--- START ---

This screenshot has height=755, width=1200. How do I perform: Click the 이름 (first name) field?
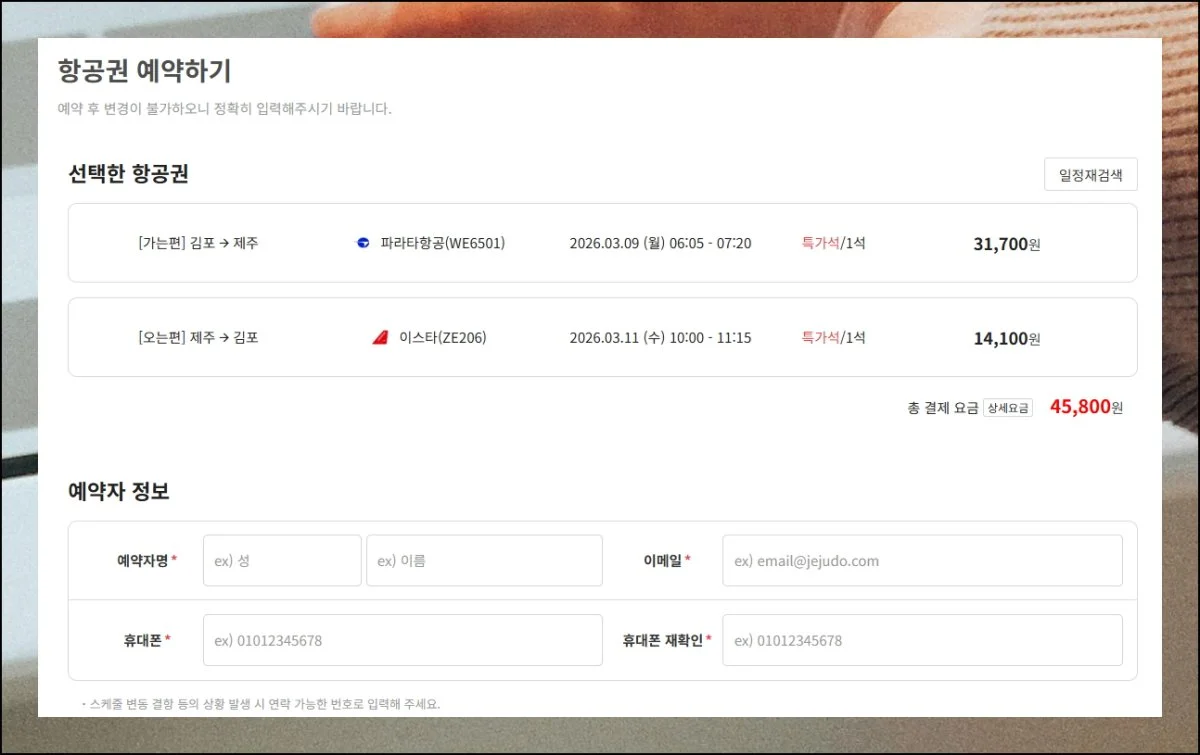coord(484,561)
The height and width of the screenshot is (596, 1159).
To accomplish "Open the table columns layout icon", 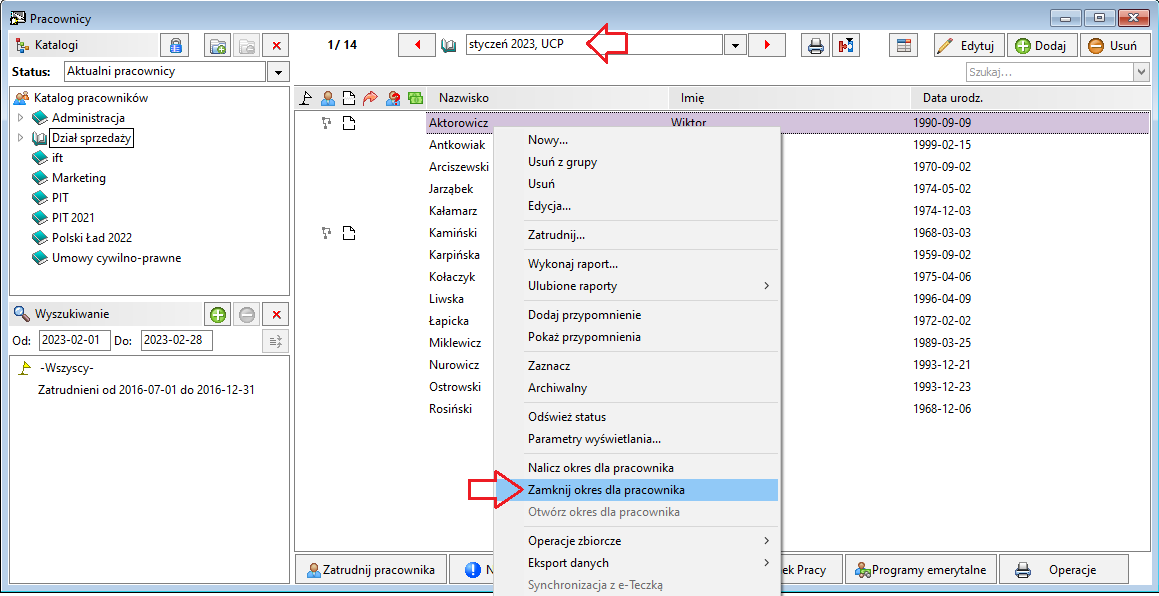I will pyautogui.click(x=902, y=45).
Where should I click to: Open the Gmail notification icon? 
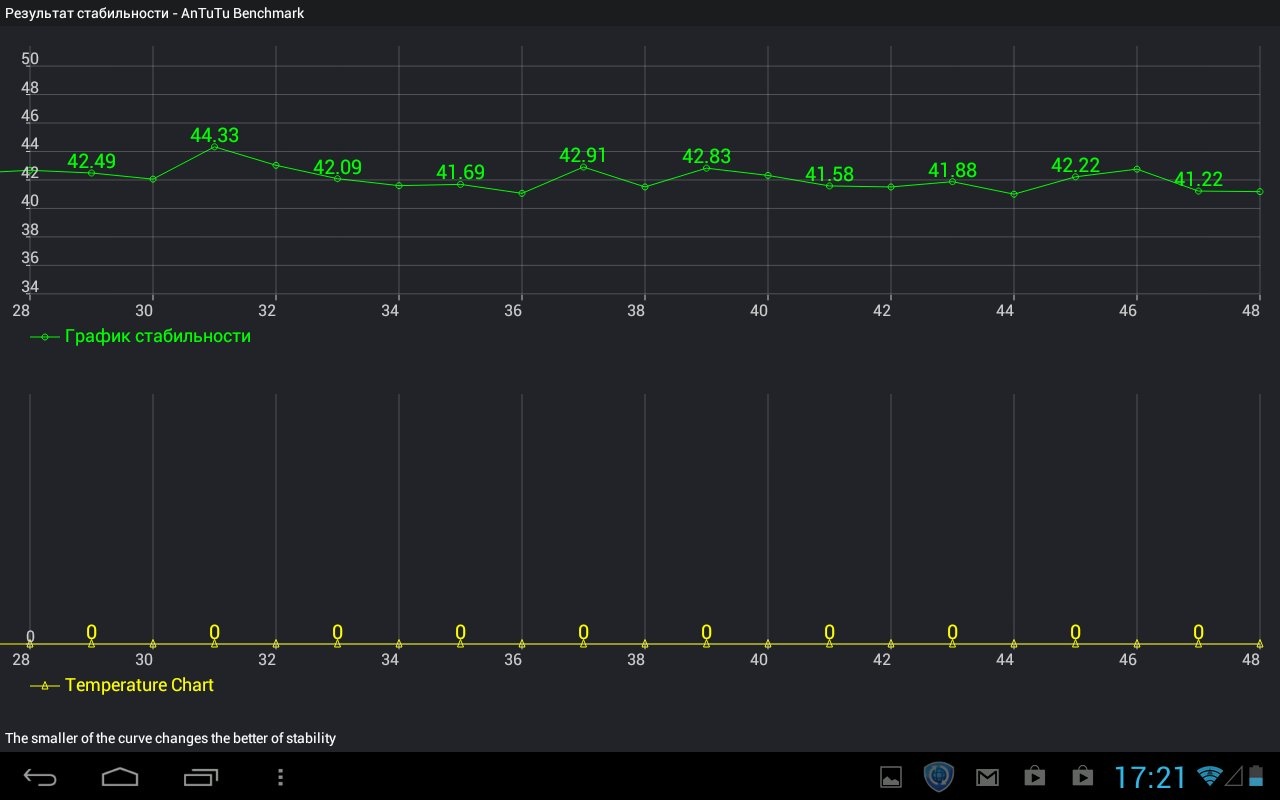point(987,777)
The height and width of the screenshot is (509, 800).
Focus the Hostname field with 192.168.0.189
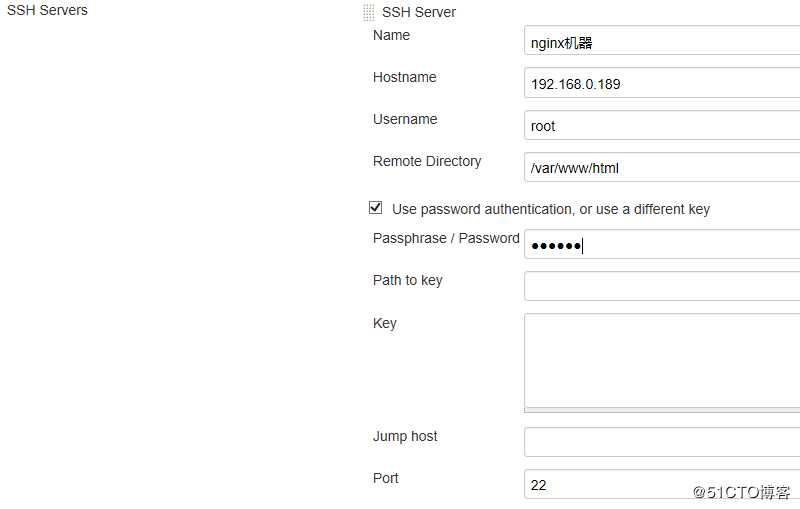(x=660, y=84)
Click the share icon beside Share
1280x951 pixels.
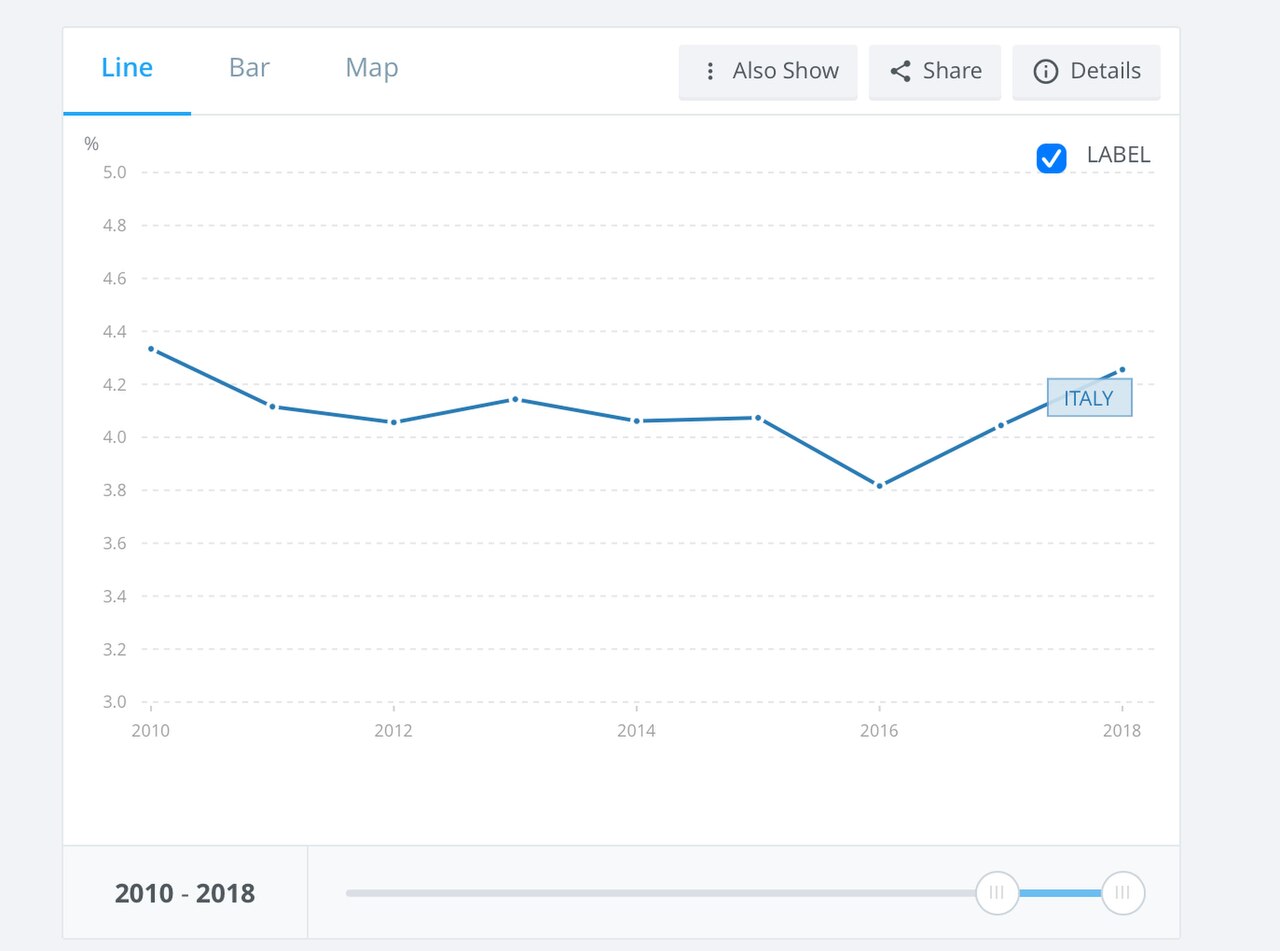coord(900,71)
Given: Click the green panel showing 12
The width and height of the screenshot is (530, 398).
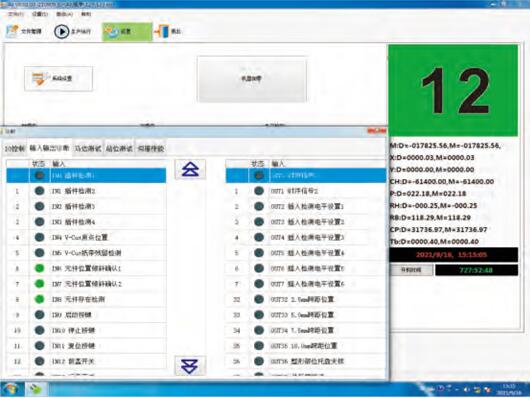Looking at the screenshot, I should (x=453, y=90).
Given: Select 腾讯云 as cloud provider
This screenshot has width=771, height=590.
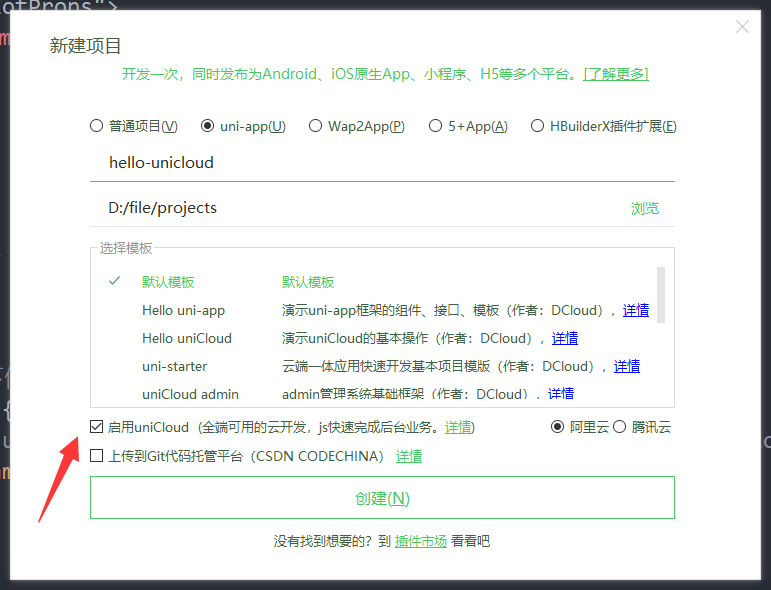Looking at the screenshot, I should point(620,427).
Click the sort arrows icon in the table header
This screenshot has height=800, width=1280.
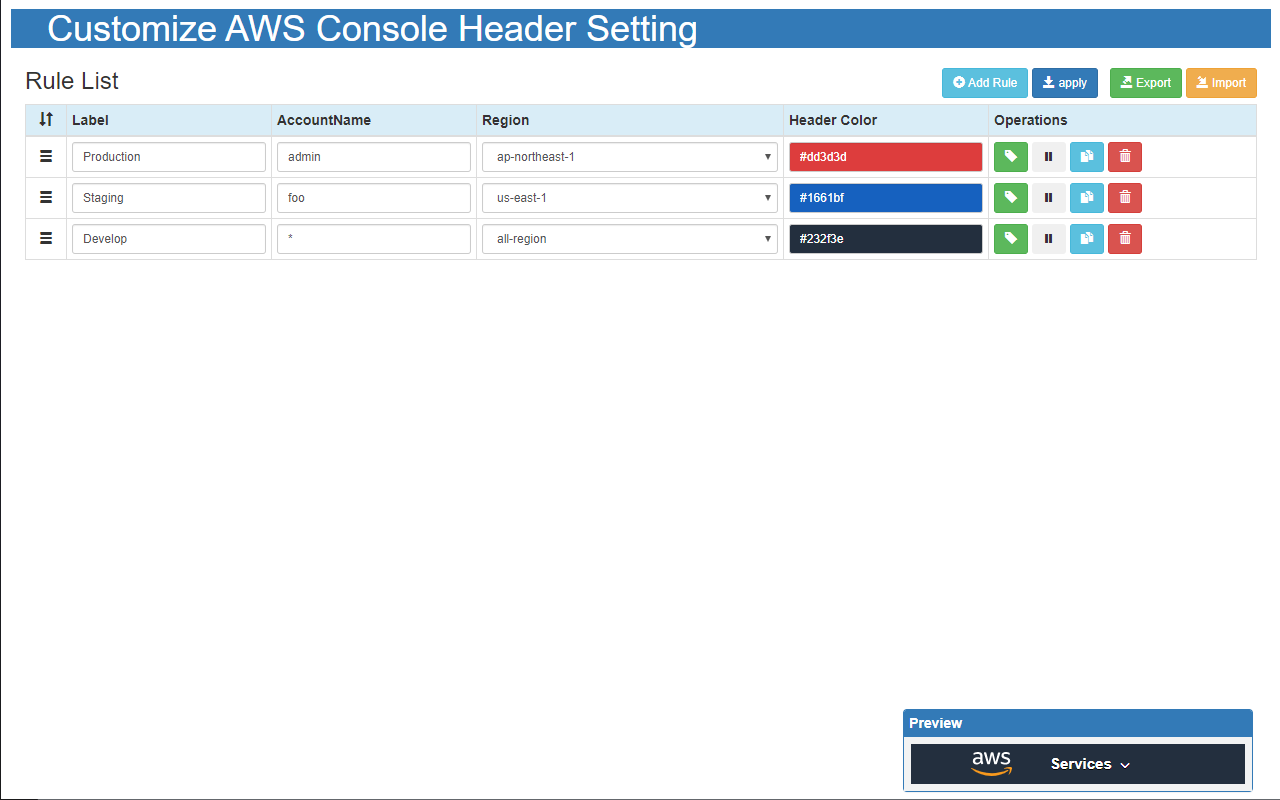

--- END ---

→ Exercise details
Set down, word for word, only the lines running from the line with "Click the sort" through the final line of the entries above, omitting all pictures.

→ Solution to this problem
Click the sort arrows icon in the table header
This screenshot has height=800, width=1280.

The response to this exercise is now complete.